The hope that warmer weather will slow or kill the virus that causes COVID-19 doesn’t seem to be proving true.
A questioner to City Limits: Coronavirus wondered if there was evidence to support that possibility: “When the weather warms is the virus expected to decrease?”
“Not as of yet,” says Dr. Aaron Ermel, IU School of Medicine clinical service line leader for the Division of Infectious Diseases. “We’ve seen some increases in our local temperatures and our case rates have been relatively the same.”
Ermel said on Noon Edition last Friday that it’s hard to look across the United States or even into Europe to find evidence that warm weather kills the coronavirus.
“You have states such as Florida and Louisiana that are suffering even more than we are,” he says.
Ermel notes there could be other factors that contribute to this, like social make-up or transportation patterns. But the areas do have naturally warmer weather. He adds that other countries that are having their summer months are still seeing a pretty large number of cases as well.
“I’m not too confident in warmer weather helping at this point,” he says. “I won’t be counting on the weather too much.”
Nor are other scientists.
Anthony Fauci is the most recognizable of them based on his frequent appearances at President Donald Trump’s news briefings on the pandemic.

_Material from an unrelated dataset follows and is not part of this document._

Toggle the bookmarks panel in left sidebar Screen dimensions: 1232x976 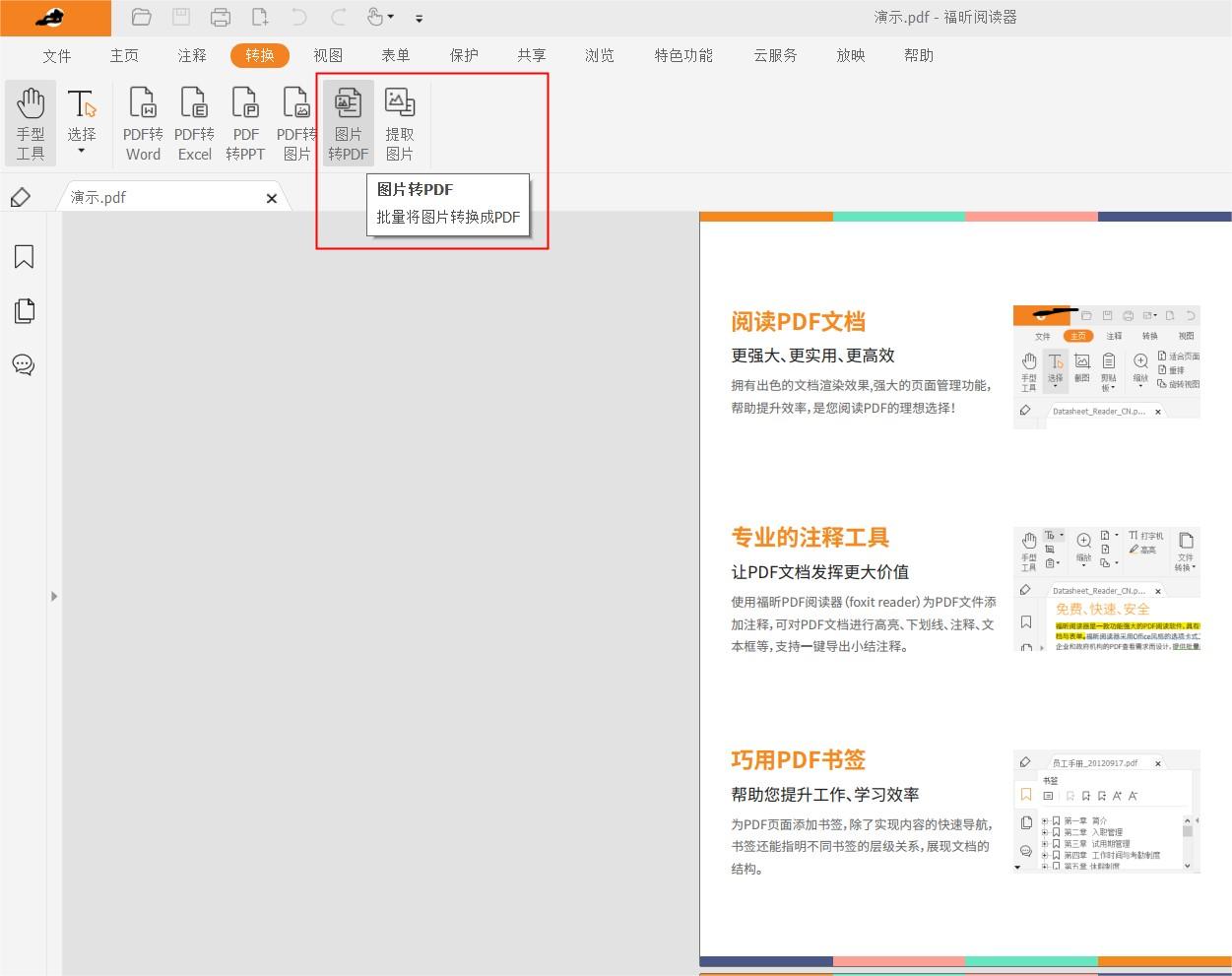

“One should not assume that we are going to be rescued by a change in the weather. You must assume that the virus will continue to do its thing,” Fauci, the director of the U.S. National Institute of Allergy and Infectious Diseases in Bethesda, Md. said during an interview April 9 on ABC’s Good Morning America.
In addition, coverage by science journals and The New York Times note a report released April 7 by the National Academies of Sciences, Engineering and Medicine. The report says while much about the virus remains unknown, there’s little if any definitive evidence to support that summer temperatures will slow its spread.